Bees do work hard to compensate for these losses. But that effort is a stress too.
And once a pollen is lost or washed out by rain, it sometimes doesn't return.
The other arguement is man is smart enough to establish a minimal diet.
While we might not be as complete as a variety of pollen, we are likely better than a single source.
And if you combine that with regular normal forage, there is a fair chance that a diet could be more complete than a gathered diet alone.
There is the arguement, and I know there is this study and that study that state that artifical diets lead to a shorter life span in the bees. (I don't trust studies as they can be slanted however anyone wants an outcome to appear)(and repeated lies, repeated enough, become construed as truth).

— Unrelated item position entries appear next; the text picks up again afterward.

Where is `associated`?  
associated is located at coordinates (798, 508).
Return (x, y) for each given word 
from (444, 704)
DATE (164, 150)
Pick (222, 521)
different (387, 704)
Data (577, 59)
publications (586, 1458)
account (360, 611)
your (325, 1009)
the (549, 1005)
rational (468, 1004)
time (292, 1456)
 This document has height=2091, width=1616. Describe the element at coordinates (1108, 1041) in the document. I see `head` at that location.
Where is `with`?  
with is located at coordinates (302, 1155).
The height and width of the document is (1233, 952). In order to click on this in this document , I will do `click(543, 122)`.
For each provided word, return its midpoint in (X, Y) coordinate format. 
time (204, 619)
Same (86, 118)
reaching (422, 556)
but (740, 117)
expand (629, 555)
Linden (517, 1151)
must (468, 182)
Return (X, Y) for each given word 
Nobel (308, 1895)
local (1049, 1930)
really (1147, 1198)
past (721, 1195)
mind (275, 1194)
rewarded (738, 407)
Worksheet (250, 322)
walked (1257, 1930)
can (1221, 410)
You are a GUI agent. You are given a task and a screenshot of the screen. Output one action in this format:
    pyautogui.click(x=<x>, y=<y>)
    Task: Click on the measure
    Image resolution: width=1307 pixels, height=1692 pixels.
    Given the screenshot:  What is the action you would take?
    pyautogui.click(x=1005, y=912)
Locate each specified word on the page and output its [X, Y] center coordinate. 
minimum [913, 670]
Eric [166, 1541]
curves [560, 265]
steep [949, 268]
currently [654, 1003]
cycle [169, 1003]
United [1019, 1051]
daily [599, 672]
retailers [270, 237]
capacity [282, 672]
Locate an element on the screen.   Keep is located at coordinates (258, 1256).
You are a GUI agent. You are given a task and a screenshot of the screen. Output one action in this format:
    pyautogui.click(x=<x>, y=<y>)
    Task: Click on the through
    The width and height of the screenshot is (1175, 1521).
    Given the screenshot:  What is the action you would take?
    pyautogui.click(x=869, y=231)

Well... lets think about this:
When is a bee's life normally shorter? Summer.
So what is more plentiful in the summer? Pollen and nectar.
Ah, so pollen and nectar (or its replacement) signal to the bees that its summer (or near it).
This messes with hormone levels that regulate the age of the bees.
So while as shorter life might be more pronounced with a good quality replacer, it may be actually signaling that the diet is more complete (like in summer) than with a single pollen variety (spring or fall).
The real trick is when to feed pollen.
You don't want to disrupt natural collection, you want to support it.
You don't want to extend the support too long because the bees construe it to a longer or new season.
So there is a window of operation, unfortunately that varies by region.
I also don't believe that everyone stores pollen the same. There are a number of nutrients that degrade with time, temperature, and increases/decreases in humidity. So just because it is 'real pollen' doesn't mean its 'really healthy pollen'.
You can see where opinions get to be a bit like religion here.
Eventually you will see results that cause you to build and accept your own doctrine as gospel.
That's all fine and good, because if we all kept bees the same, a single disease could wipe out everyone.